__Reading passage__.
## This notebook works on Word Embeddings using Keras (covers Glove models and pre-trained embeddings)

In [96]:
# import the necessary libraries
from keras.layers import Merge
from keras.layers.embeddings import Embedding
from keras.layers.core import Dense,Reshape, Lambda
from keras.models import Sequential
import keras.backend as K

vocab_size = 5000
embedding_size = 300
window_size = 1

### Define the Context model and the Word model

In [58]:
# word model definition
word_model = Sequential()
word_model.add(Embedding(vocab_size, embedding_size, embeddings_initializer='glorot_uniform', input_length=1))
word_model.add(Reshape((embedding_size,)))

# Context model definition
context_model = Sequential()
context_model.add(Embedding(vocab_size, embedding_size, embeddings_initializer='glorot_uniform', input_length=1))
context_model.add(Reshape((embedding_size,)))

# add dot product and then a dense layer with sigmoid activation
model = Sequential()
model.add(Merge([word_model, context_model], mode="dot"))
model.add(Dense(1, init="glorot_uniform", activation="sigmoid"))
model.compile(loss="mean_squared_error",optimizer="adam")
model.summary()

__Data to use__.
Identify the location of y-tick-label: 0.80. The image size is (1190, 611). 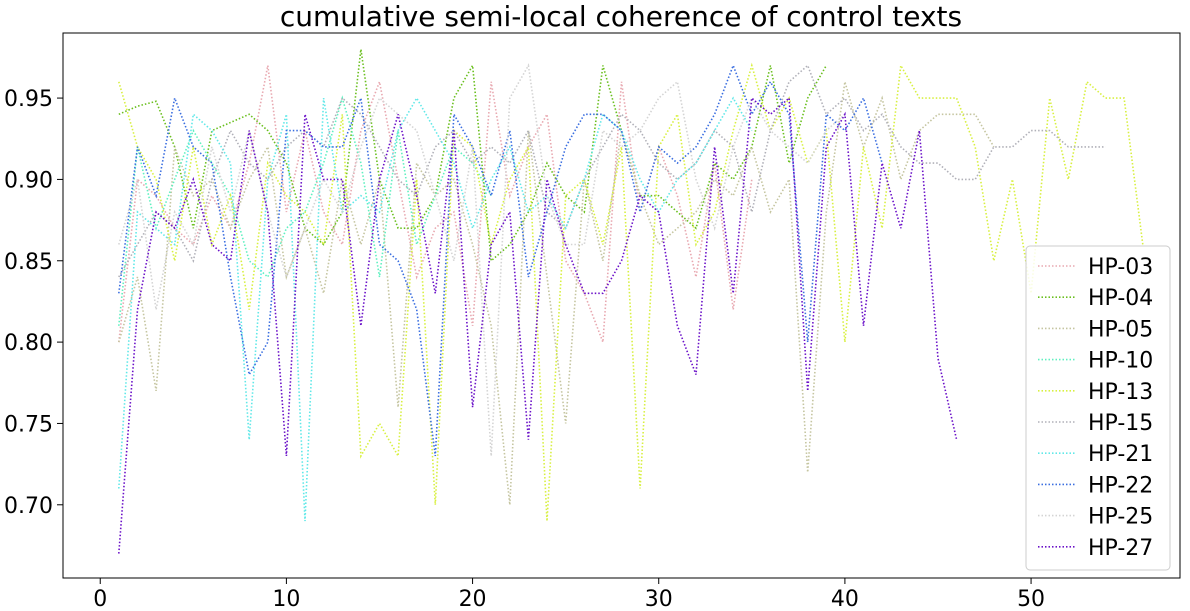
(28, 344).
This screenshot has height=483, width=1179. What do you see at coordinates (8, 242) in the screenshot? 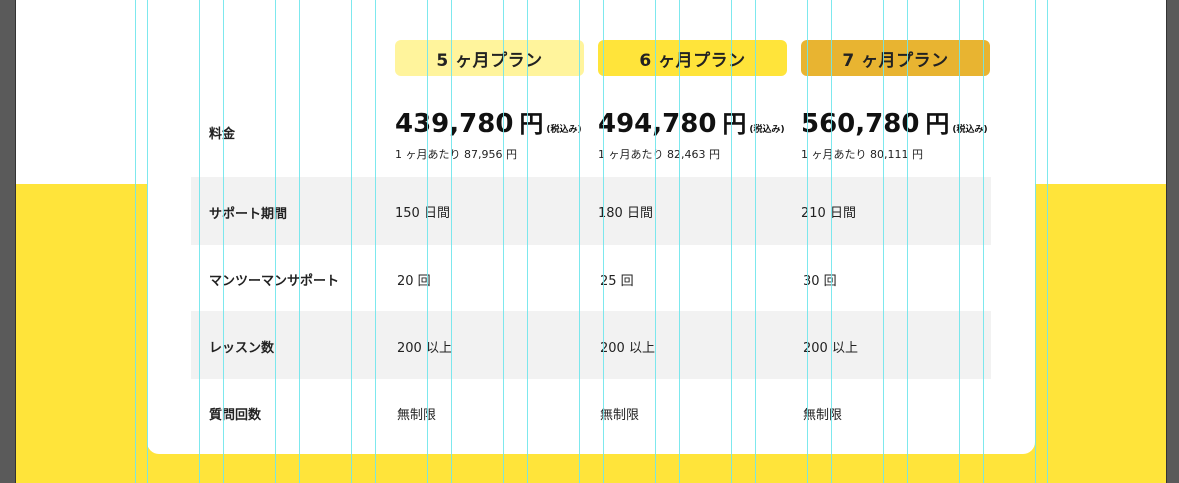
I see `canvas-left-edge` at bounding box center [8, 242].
--
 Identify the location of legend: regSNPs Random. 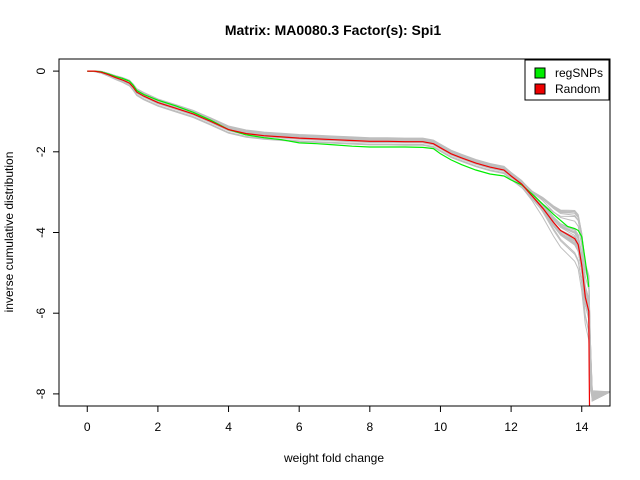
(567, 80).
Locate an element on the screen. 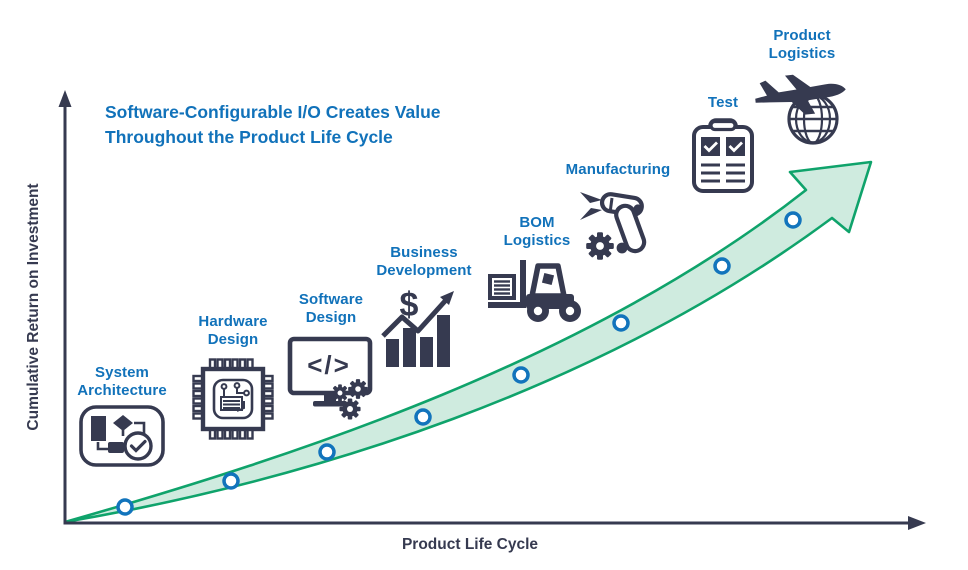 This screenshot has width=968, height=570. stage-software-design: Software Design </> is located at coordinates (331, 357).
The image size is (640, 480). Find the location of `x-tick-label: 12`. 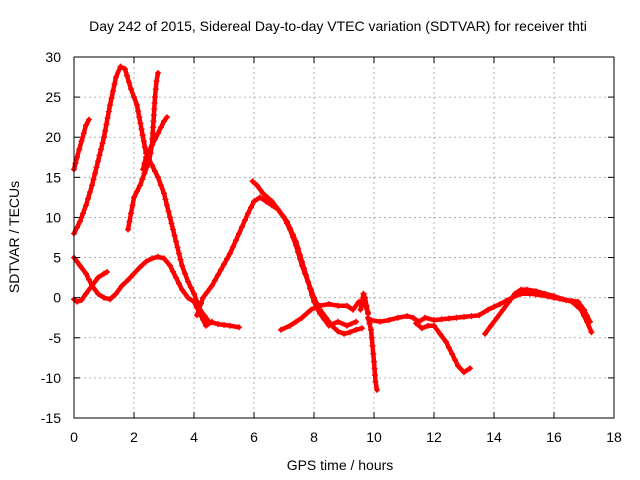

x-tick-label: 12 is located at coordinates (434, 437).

__Problems to work on__.
**1.** In the listing, retype the lines exactly, beginning at the line that contains "The image size is (640, 480)." and stopping after the line that contains "x-tick-label: 12 is". Leave out the pictures.
**2.** Write the next part of the notebook on word embeddings in Keras, picking up right after its final line.

__Numbered responses__.
**1.**
The image size is (640, 480). Find the location of `x-tick-label: 12`. 

x-tick-label: 12 is located at coordinates (434, 437).

**2.**
_________________________________________________________________
Layer (type)                 Output Shape              Param #   
merge_6 (Merge)              (None, 1)                 0         
_________________________________________________________________
dense_9 (Dense)              (None, 1)                 2         
Total params: 3,000,002
Trainable params: 3,000,002
Non-trainable params: 0
_________________________________________________________________




### This section reads the embedded layer weights which we are interested in

In [64]:
merge_layer = model.layers[0]
word_model = merge_layer.layers[0]
word_embed_layer = word_model.layers[0]
weights = word_embed_layer.get_weights()[0]
weights.shape


(5000, 300)

### This section handles and preprocesses the text to create the skip-grams

In [12]:
from keras.preprocessing.text import *
from keras.preprocessing.sequence import skipgrams

text = "I love green eggs and ham"

In [44]:
# create dictionary from word_to_id and id_to_word
tokenizer = Tokenizer()
tokenizer.fit_on_texts([text])
word2id = tokenizer.word_index
id2word = {v:k for k,v in word2id.items()}
print(word2id)
print(len(word2id))
print(id2word)
print(len(id2word))

{'ham': 1, 'eggs': 2, 'and': 3, 'i': 4, 'green': 5, 'love': 6}
6
{1: 'ham', 2: 'eggs', 3: 'and', 4: 'i', 5: 'green', 6: 'love'}
6


### Create the skipgrams for the given text

In [48]:
# splits the sentence into list of words and gets the ids for those words from the dict
wids = [word2id[w] for w in text_to_word_sequence(text)]
print(wids)

# create the skipgrams for the texts - the default window_size is 4 for the skipgrams
pairs, labels = skipgrams(wids, len(word2id))
# pairs, labels = skipgrams(wids, len(word2id), window_size=4)
print("length of pairs - ", len(pairs))
# print(pairs[1])
print("Length of labels - ", len(labels))
print()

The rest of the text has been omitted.